Below is a listing; repeat exactly the lines from the one containing "Image resolution: width=1366, height=2554." to the one containing "Wii U Covers (954, 2107)", both included.

■ Provided records:

● ● ● ● ● ● ●

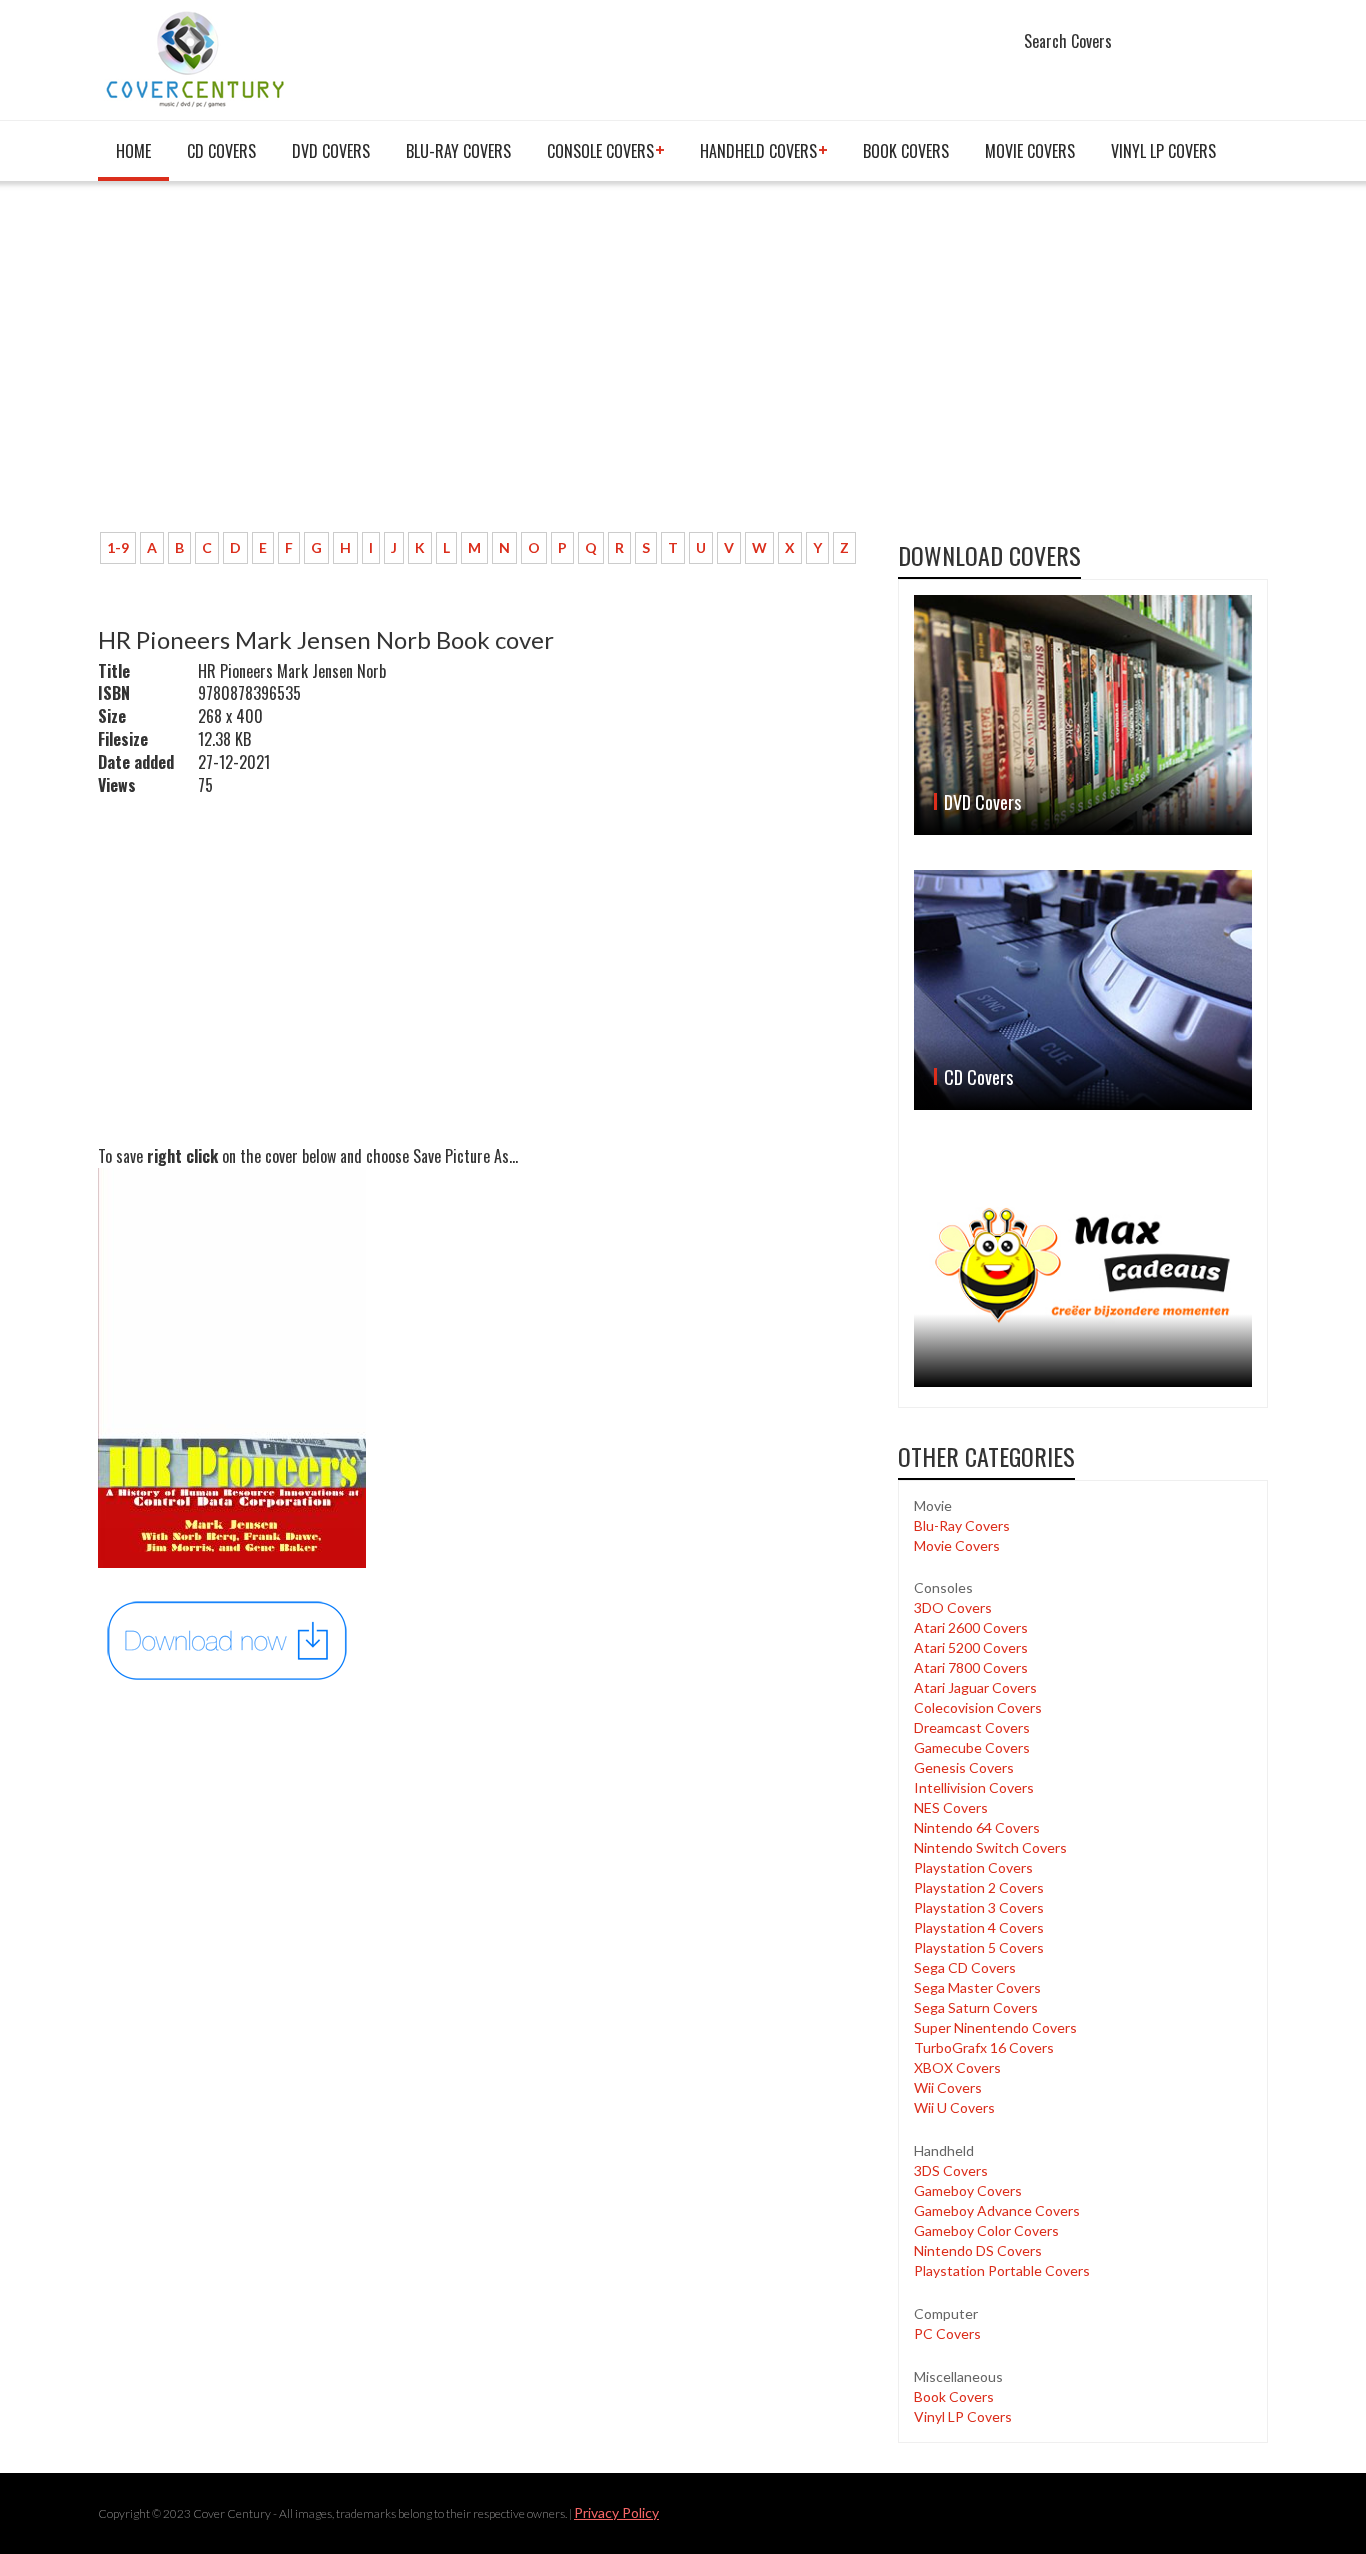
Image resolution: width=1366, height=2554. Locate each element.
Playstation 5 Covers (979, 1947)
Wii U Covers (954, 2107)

● ● ● ● ● ● ●

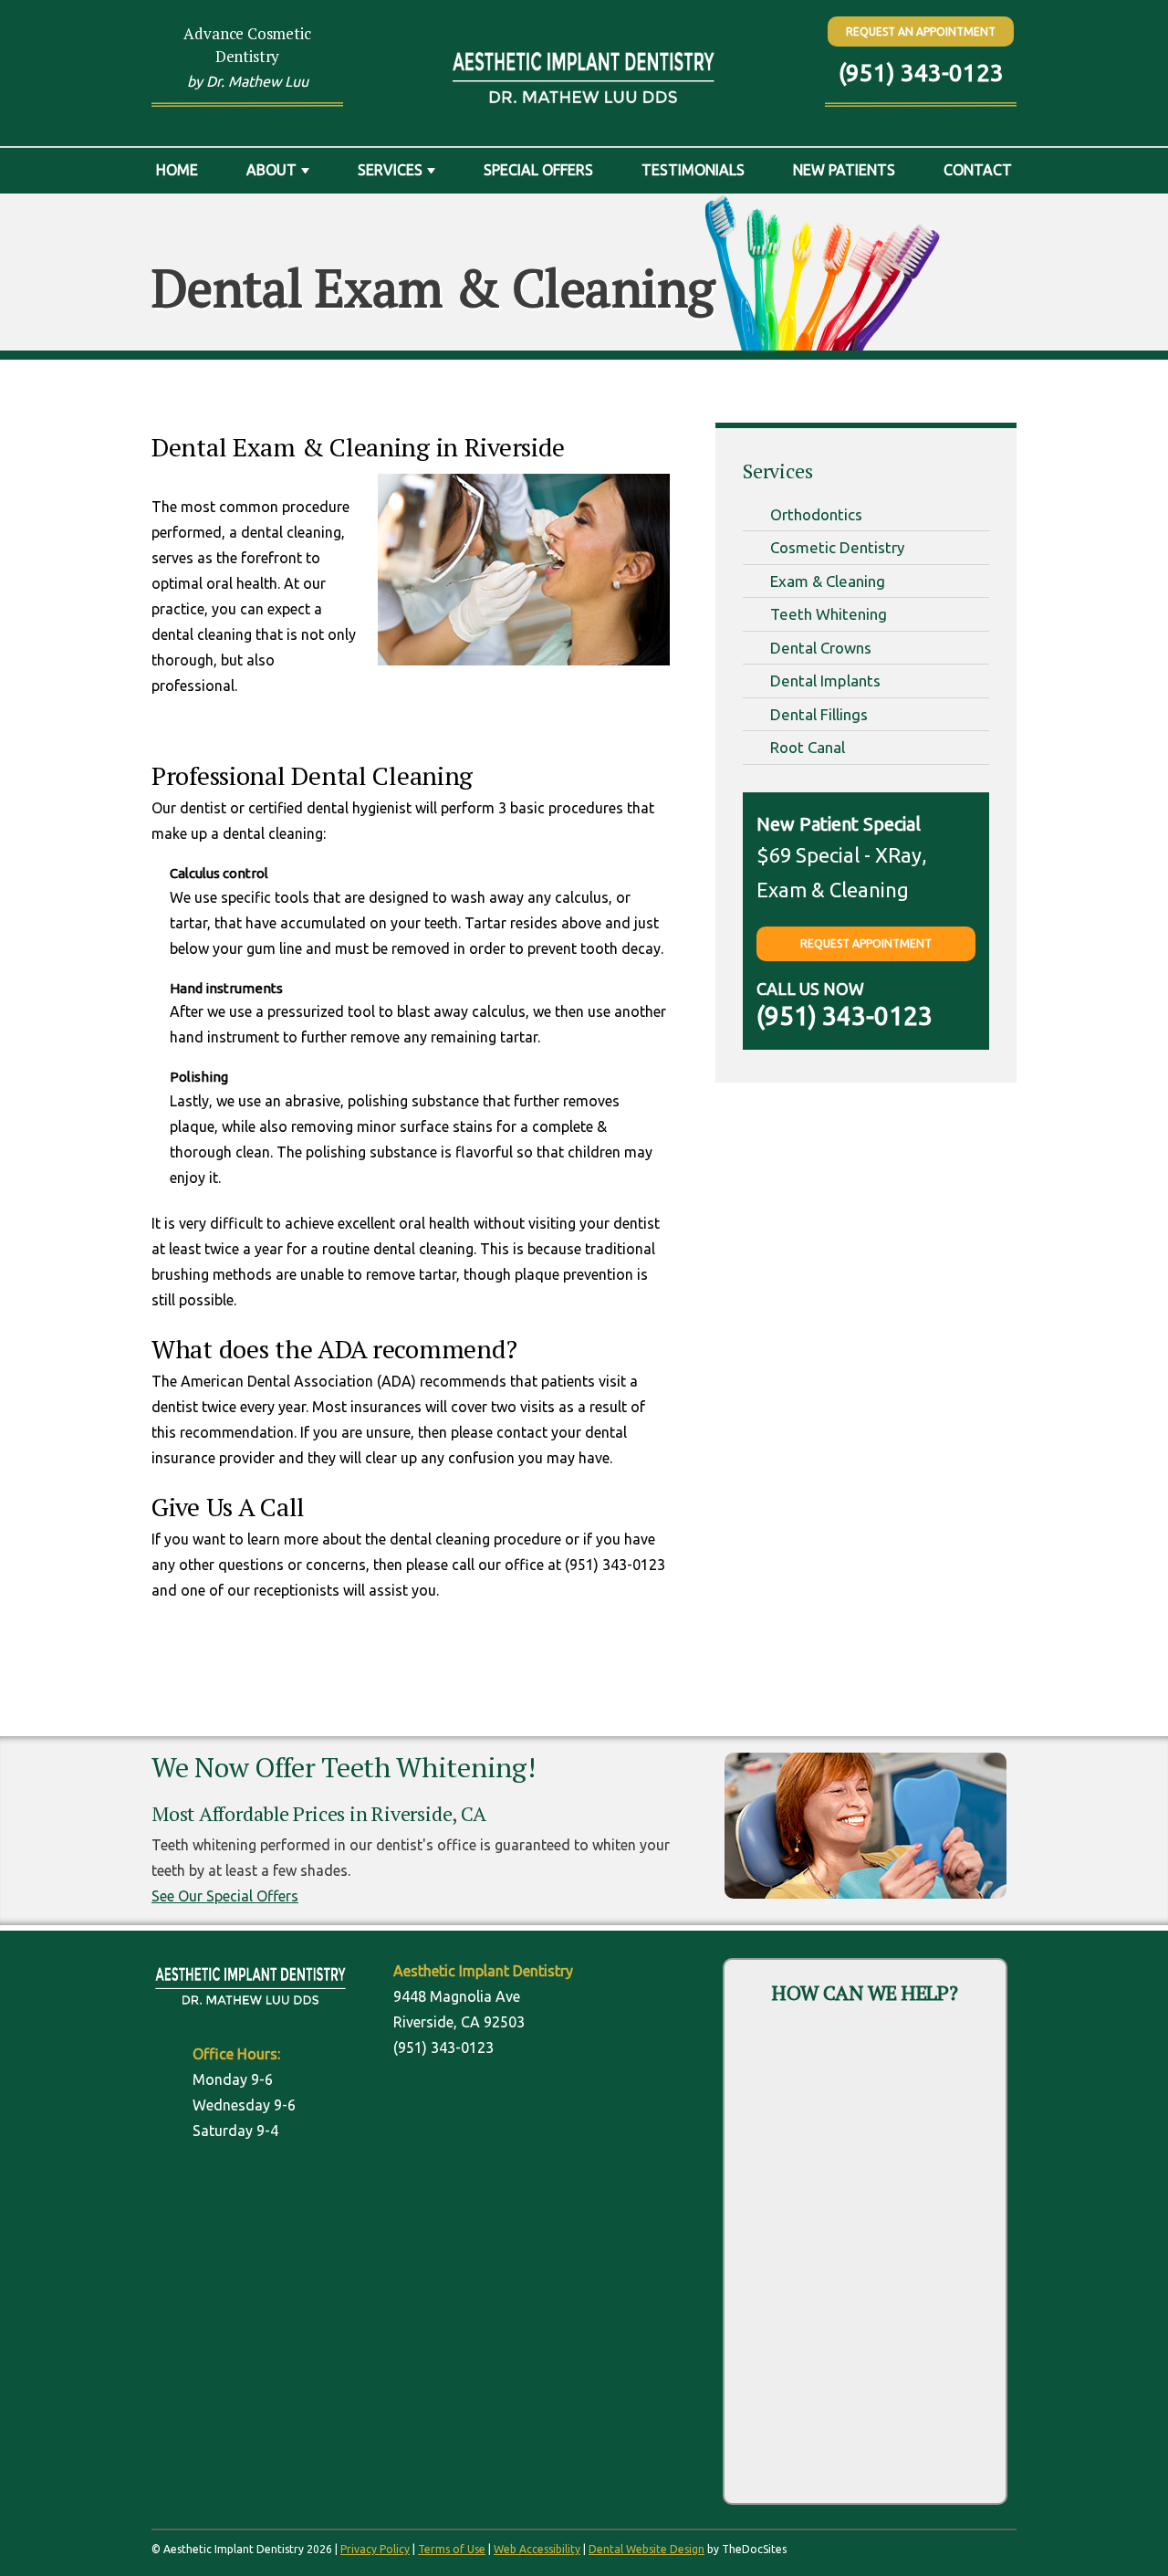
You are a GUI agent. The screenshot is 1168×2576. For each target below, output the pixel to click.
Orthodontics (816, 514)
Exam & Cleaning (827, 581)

● ● ● ● ● ● ●

■ Final answer:
Image resolution: width=1366, height=2554. Locate each element.
Playstation 5 Covers (979, 1947)
Wii U Covers (954, 2107)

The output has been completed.